Reputation: 61
I am new to PyFlink. I have done the official training exercise in Java: https://github.com/apache/flink-training
However, the project I am working on must use Python as a programming language. I want to know if it is possible to write a data generator using the "SourceFunction". In older PyFlink versions this was possible, using Jython: https://nightlies.apache.org/flink/flink-docs-release-1.7/dev/stream/python.html#streaming-program-example
In newer examples the dataframe contains a finite set of data, which is never extended. I have not found any example of a data generator in PyFlink, e.g. https://github.com/apache/flink-training/blob/master/common/src/main/java/org/apache/flink/training/exercises/common/sources/TaxiRideGenerator.java
I am not sure which functionality the interfaces Source and SinkFunction provide. Can it be used somehow in python or can it only be used in combination with other pipelines or jar files? It looks like the methods "run()" and "cancel()" are not implemented and thus it cannot be used like some other classes, by overloading.
If it can not be used in Python, are there any other ways to use it? Someone may provide an easy example.
If it is not possible to use it, are there any other ways to write a data generator in OOP style? Take this example: https://nightlies.apache.org/flink/flink-docs-stable/docs/dev/python/datastream_tutorial/ There the split() method is used to separate the stream. Basically, I want to do this by an extra class and just extending the stream, which was done in the Java TaxiRide example via "ctx.collect()". I am trying to avoid using Java, another framework for the pipeline, and Jython.

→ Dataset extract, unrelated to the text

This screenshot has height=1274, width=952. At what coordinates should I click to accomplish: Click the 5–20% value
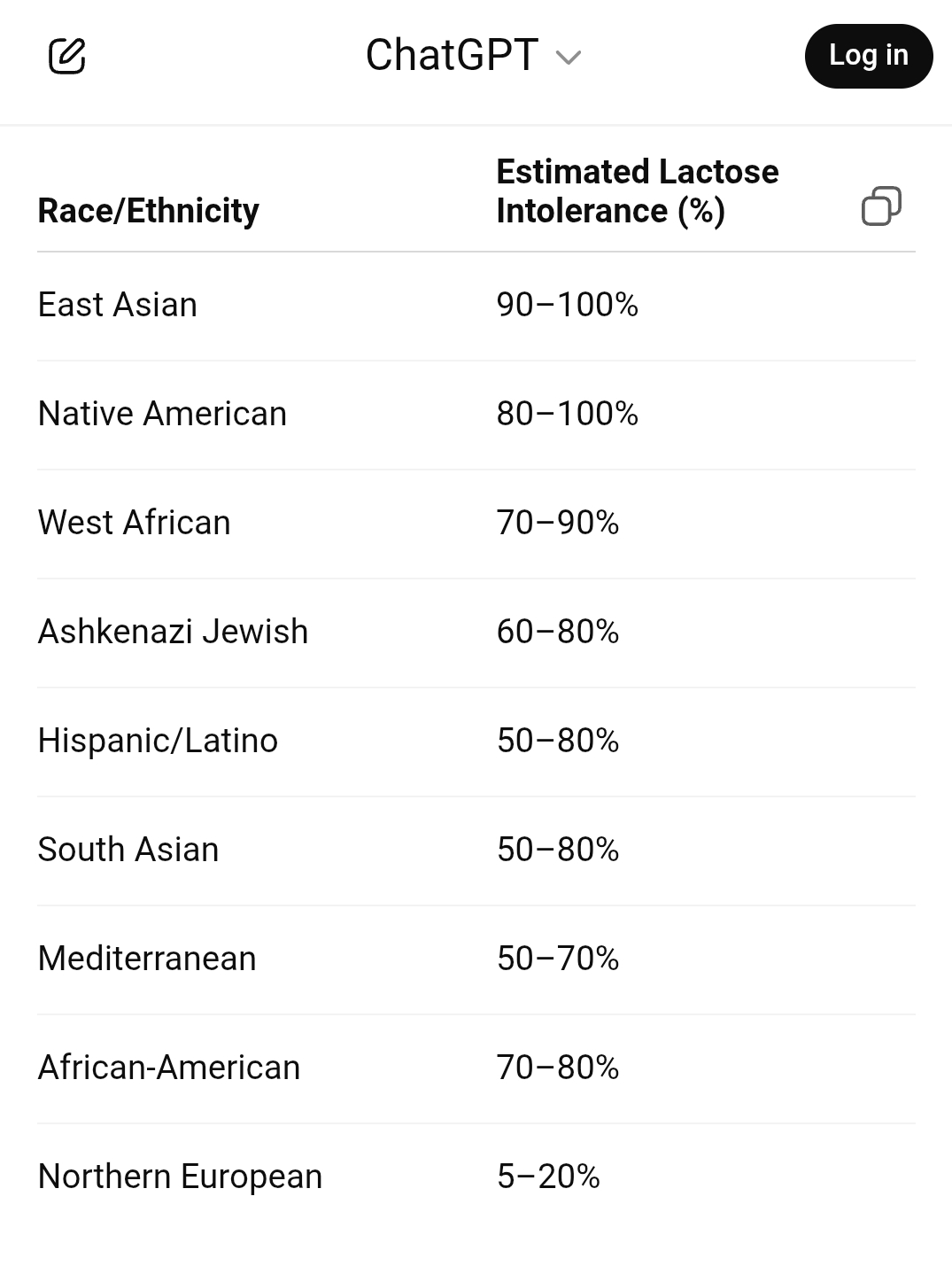(548, 1177)

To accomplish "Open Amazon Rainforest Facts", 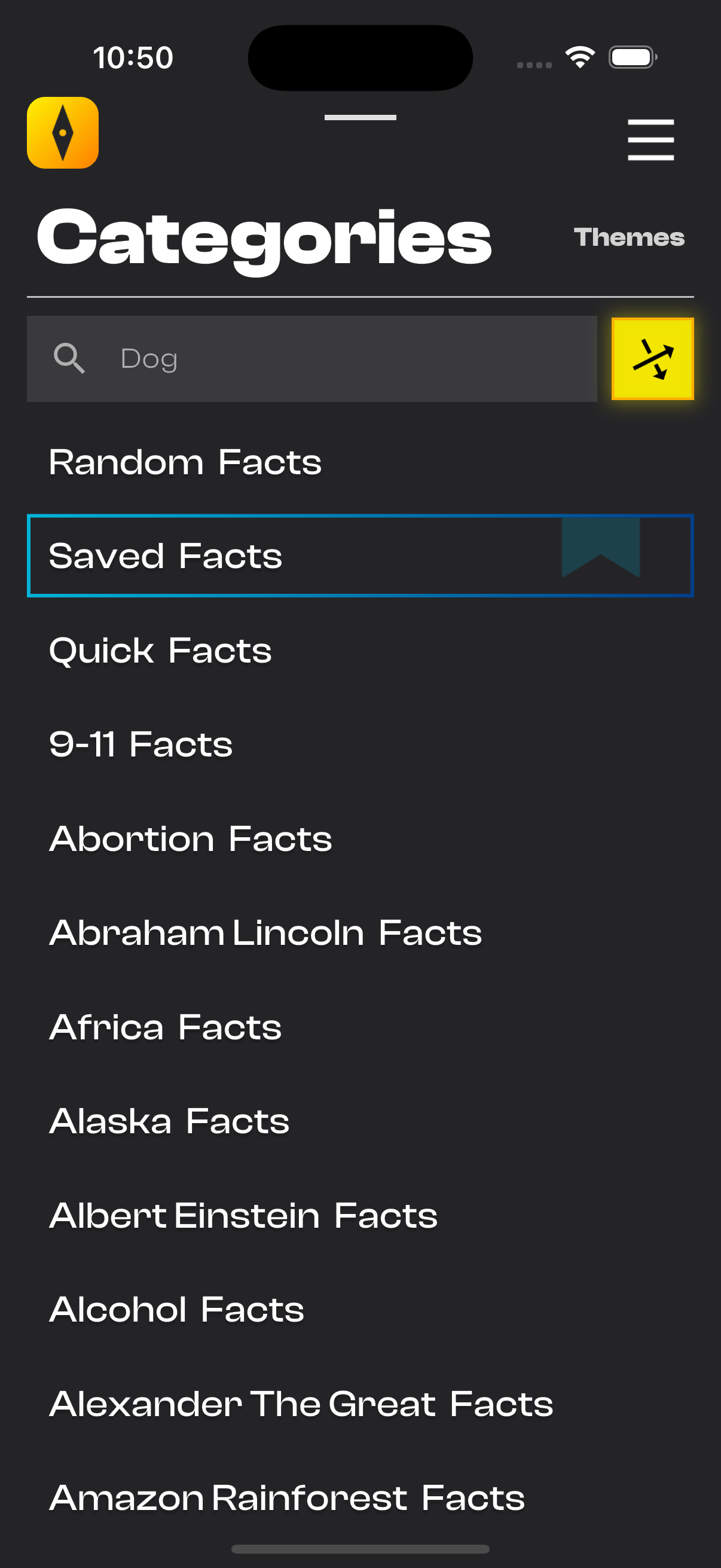I will click(x=360, y=1497).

It would be nice to get a short example code, but I appreciate any tips and advice.
I tried to use SourceFunction directly, but as already mentioned, I think this is a completely wrong way, resulting in an error: AttributeError: 'DataGenerator' object has no attribute '_get_object_id'
class DataGenerator(SourceFunction):
def __init__(self):
super().__init__(self)
self._num_iters = 1000
self._running = True
def run(self, ctx):
counter = 0
while self._running and counter < self._num_iters:
ctx.collect('Hello World')
counter += 1
def cancel(self):
self._running = False
Upvotes: 3
Views: 1277
Reputation: 61
Solution: After looking in some older code using the classes Source and SinkFunction, I came to a solution. Here a kafka connector written in Java is used. The python code can be taken as an example of how to use pyflink's Source and SinkFuntion.

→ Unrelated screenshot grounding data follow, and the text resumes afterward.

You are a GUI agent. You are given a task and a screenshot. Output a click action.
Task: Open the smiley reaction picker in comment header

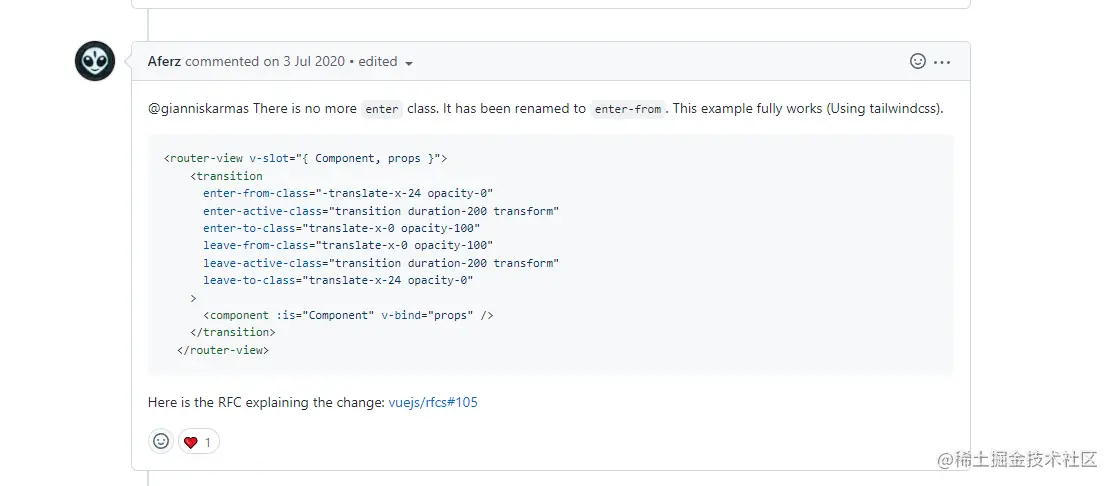[x=917, y=62]
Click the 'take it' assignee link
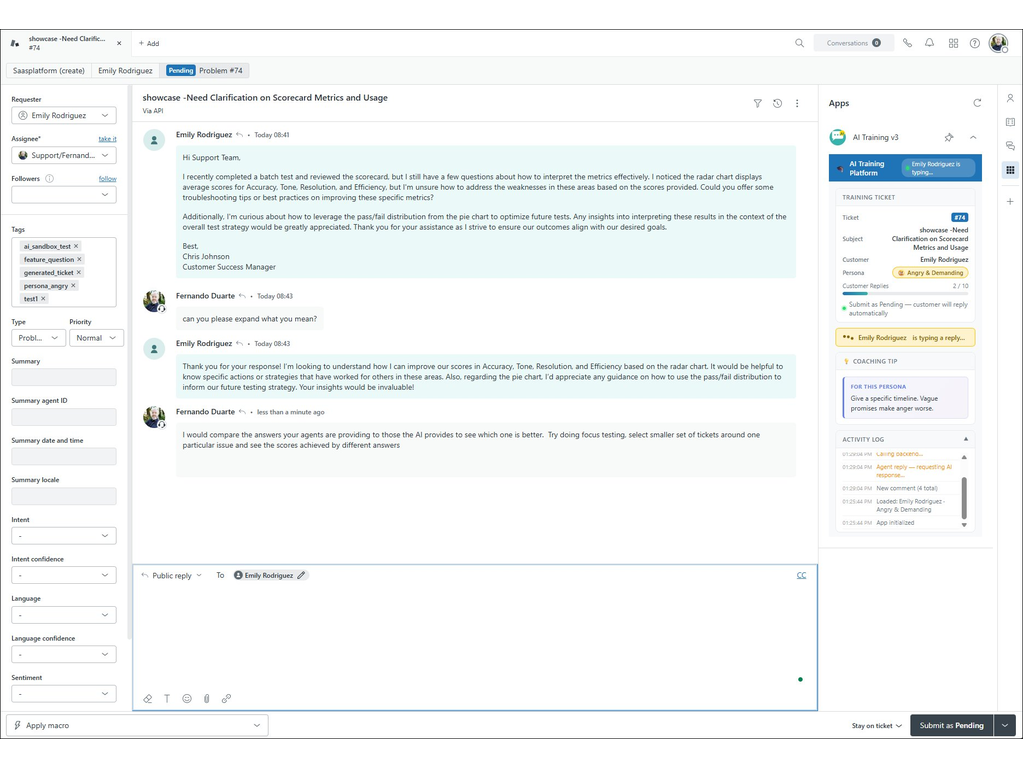 click(107, 139)
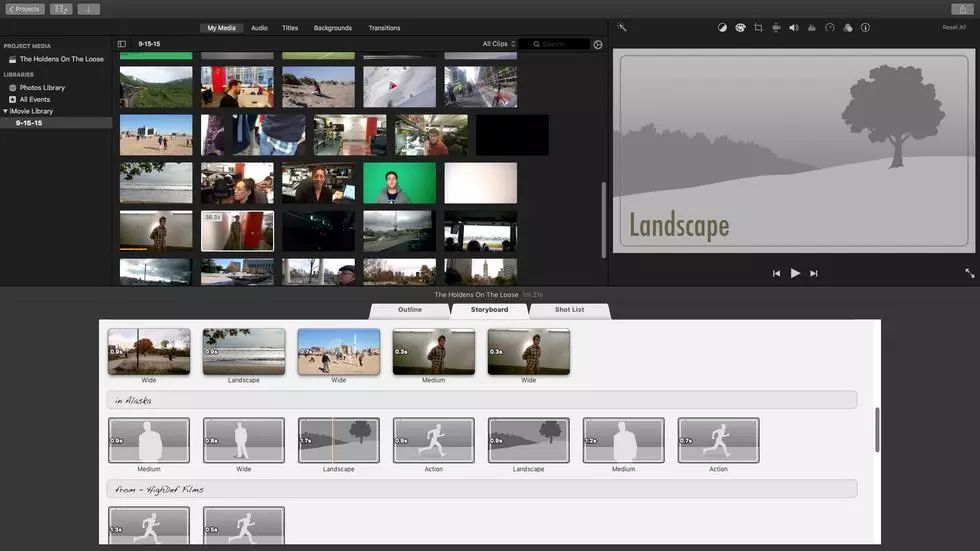
Task: Switch to the Transitions tab
Action: (384, 28)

I have only written an example for the SourceFunction:
from pyflink.datastream import StreamExecutionEnvironment
from pyflink.datastream import SourceFunction
from pyflink.java_gateway import get_gateway
class TaxiRideGenerator(SourceFunction):
def __init__(self):
java_src_class = get_gateway().jvm.org.apache.flink.training.exercises.common.sources.TaxiRideGenerator
java_src_obj = java_src_class()
super(TaxiRideGenerator, self).__init__(java_src_obj)
def show(ds, env):
# this is just a little helper to show the output of the pipeline
ds.print()
env.execute()
def streaming():
# arm the flink ExecutionEnvironment
env = StreamExecutionEnvironment.get_execution_environment()
env.set_parallelism(1)
taxi_src = TaxiRideGenerator()
ds = env.add_source(taxi_src)
show(ds, env)
if __name__ == "__main__":
streaming()
The second line in the class init was hard to find. I had expected to get an object in the first line.

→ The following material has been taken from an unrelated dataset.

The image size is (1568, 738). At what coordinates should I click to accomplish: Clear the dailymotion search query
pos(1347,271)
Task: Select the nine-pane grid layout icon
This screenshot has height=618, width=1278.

You have to create a jar file after building this project. I have entered the path until I see the folder "org":
$ cd flink-training/flink-training/common/build/classes/java/main
flink-training/common/build/classes/java/main$ ls
flink-training/common/build/classes/java/main$ org
flink-training/common/build/classes/java/main$ jar cvf flink-training.jar org/apache/flink/training/exercises/common/**/*.class
Copy the jar file to the pyflink/lib folder, normally under your python environment, e.g. flinkenv/lib/python3.8/site-packages/pyflink/lib. Then start the script.
Upvotes: 3